Kernel density

Entropies.NaiveKernelType
NaiveKernel(ϵ::Real, ss = KDTree; w = 0, metric = Euclidean()) <: ProbabilitiesEstimator

Estimate probabilities/entropy using a "naive" kernel density estimation approach (KDE), as discussed in Prichard and Theiler (1995) [PrichardTheiler1995].

Probabilities $P(\mathbf{x}, \epsilon)$ are assigned to every point $\mathbf{x}$ by counting how many other points occupy the space spanned by a hypersphere of radius ϵ around $\mathbf{x}$, according to:

\[P_i( X, \epsilon) \approx \dfrac{1}{N} \sum_{s} B(||X_i - X_j|| < \epsilon),\]

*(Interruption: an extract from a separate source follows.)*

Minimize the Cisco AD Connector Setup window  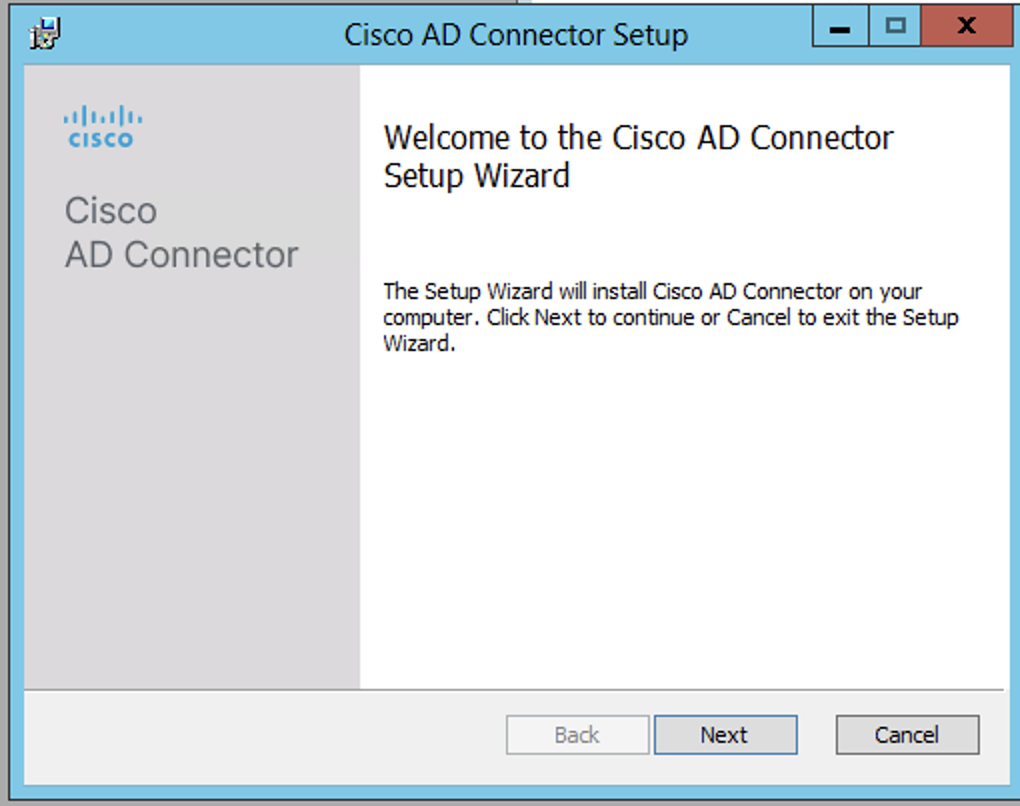(840, 26)
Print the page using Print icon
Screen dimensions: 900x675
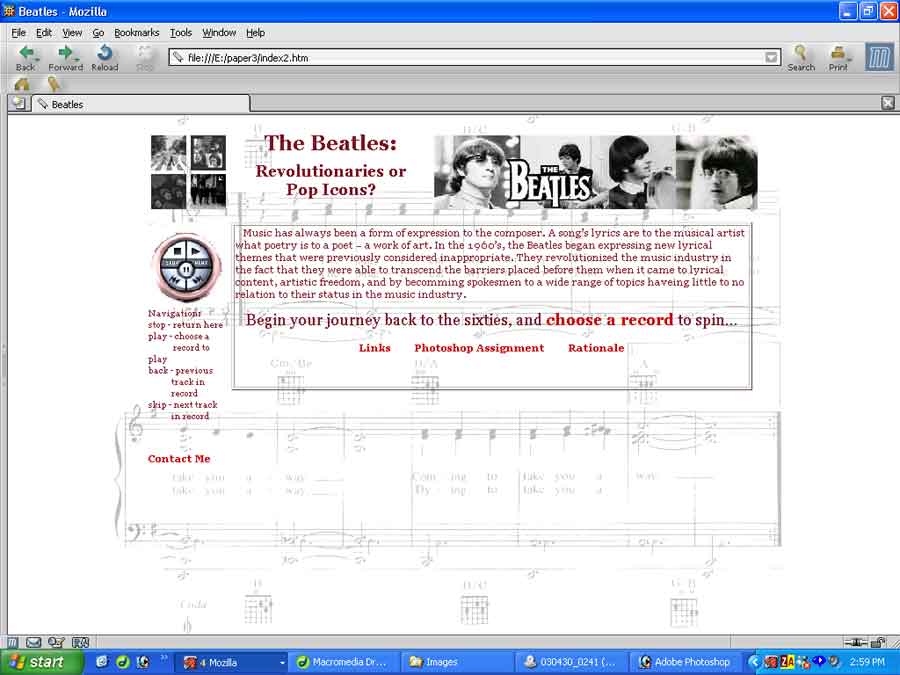[838, 57]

where $B$ gives 1 if the argument is true. Probabilities are then normalized.

The search structure ss is any search structure supported by Neighborhood.jl. Specifically, use KDTree to use a tree-based neighbor search, or BruteForce for the direct distances between all points. KDTrees heavily outperform direct distances when the dimensionality of the data is much smaller than the data length.

The keyword w stands for the Theiler window, and excludes indices $s$ that are within $|i - s| ≤ w$ from the given point $X_i$.

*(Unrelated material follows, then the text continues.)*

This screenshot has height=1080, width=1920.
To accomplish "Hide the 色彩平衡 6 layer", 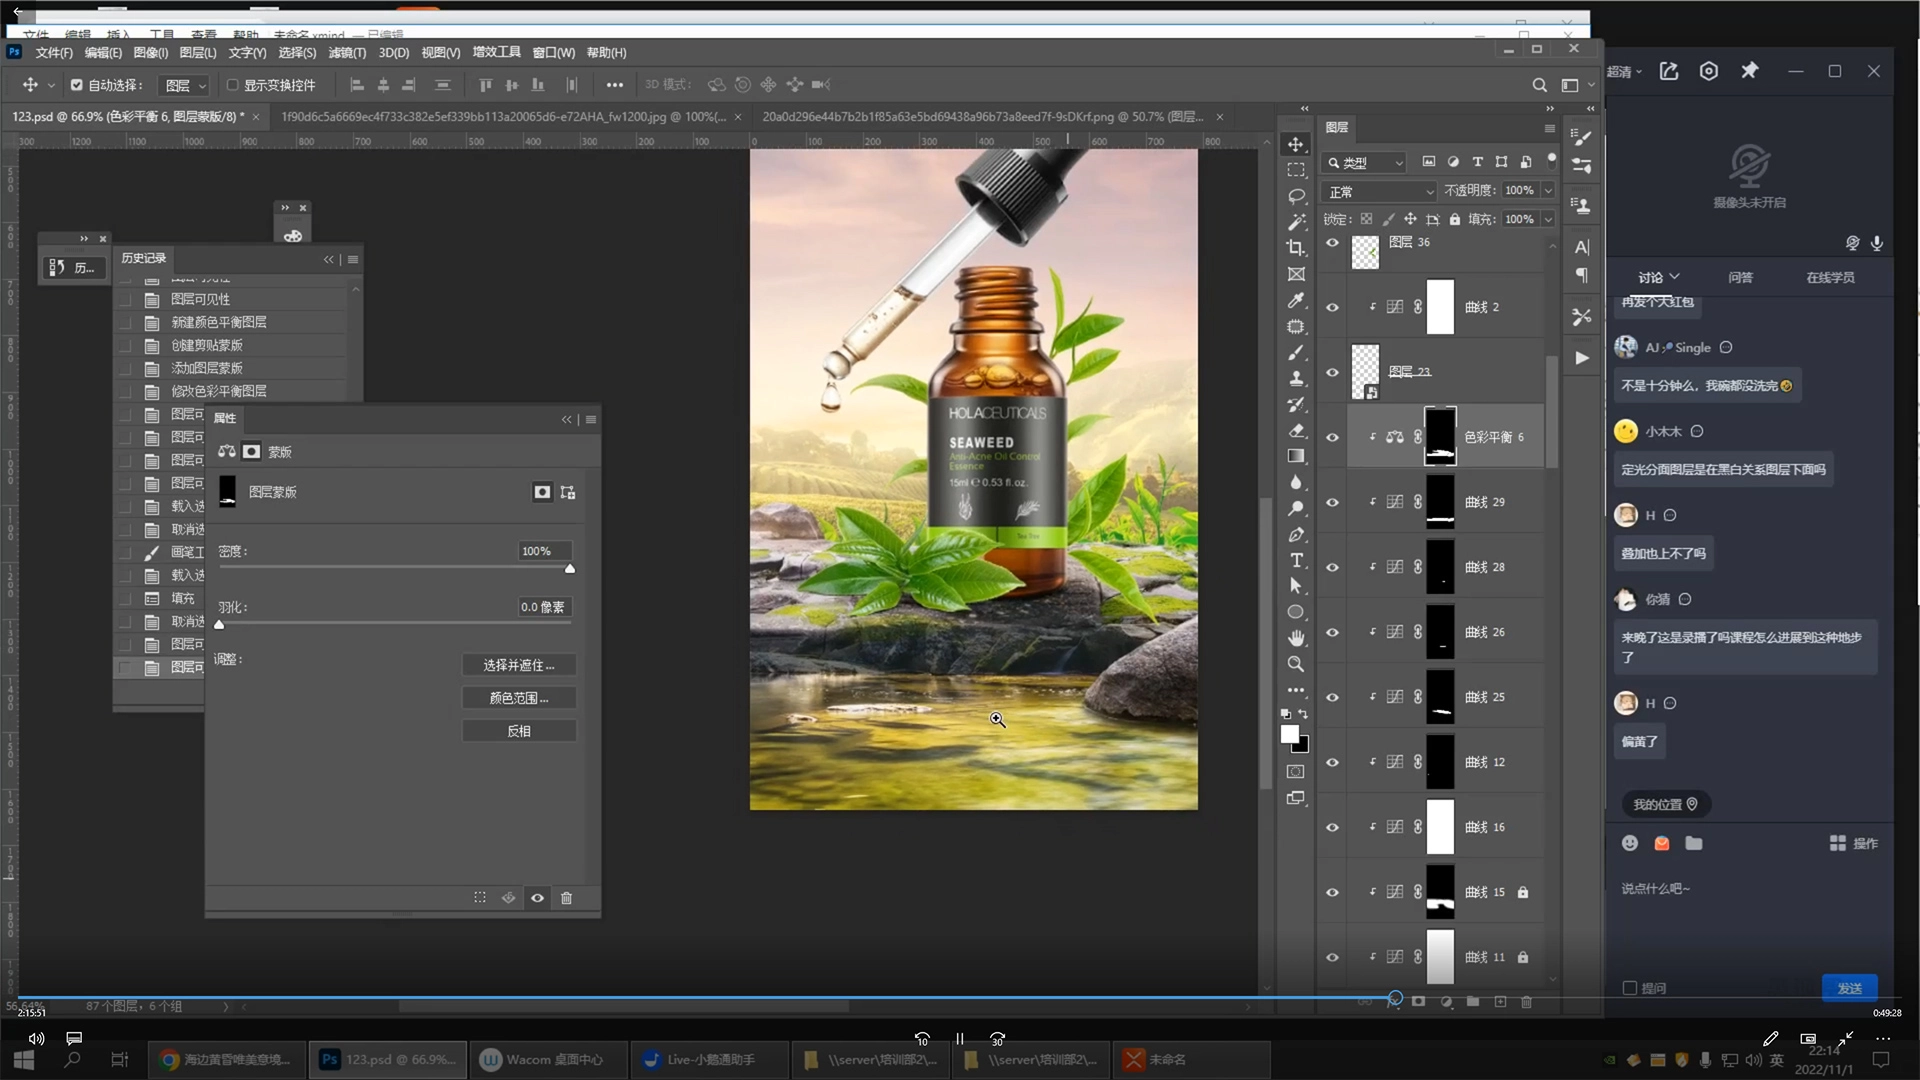I will pos(1332,437).
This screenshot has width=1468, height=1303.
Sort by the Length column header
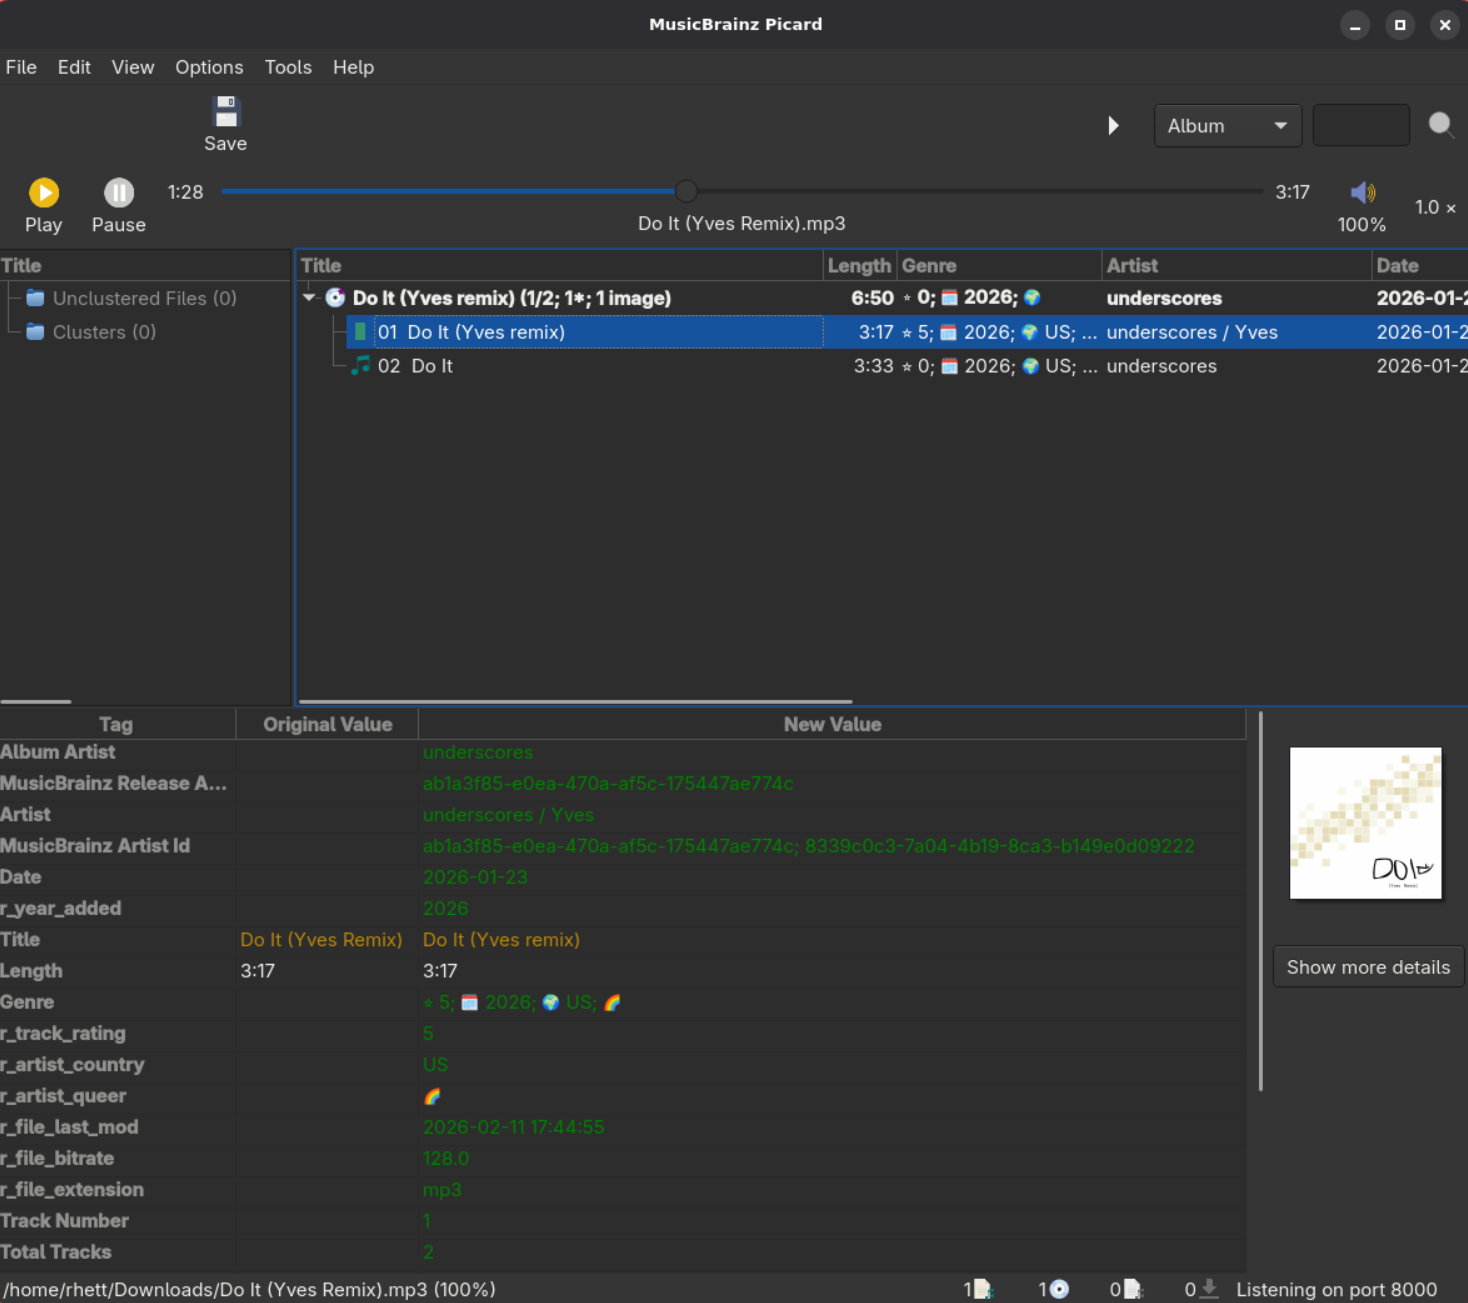tap(858, 266)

Distance evaluation methods

Missing docstring.

Missing docstring for TreeDistance. Check Documenter's build log for details.

Missing docstring.

Missing docstring for DirectDistance. Check Documenter's build log for details.

Example

Here, we draw some random points from a 2D normal distribution. Then, we use kernel density estimation to associate a probability to each point p, measured by how many points are within radius 1.5 of p. Plotting the actual points, along with their associated probabilities estimated by the KDE procedure, we get the following surface plot.

using Distributions, PyPlot, DelayEmbeddings, Entropies
𝒩 = MvNormal([1, -4], 2)
N = 500
D = Dataset(sort([rand(𝒩) for i = 1:N]))
x, y = columns(D)
p = probabilities(D, NaiveKernel(1.5))
surf(x, y, p.p)
xlabel("x"); ylabel("y")
savefig("kernel_surface.png")

  • PrichardTheiler1995Prichard, D., & Theiler, J. (1995). Generalized redundancies for time series analysis. Physica D: Nonlinear Phenomena, 84(3-4), 476-493.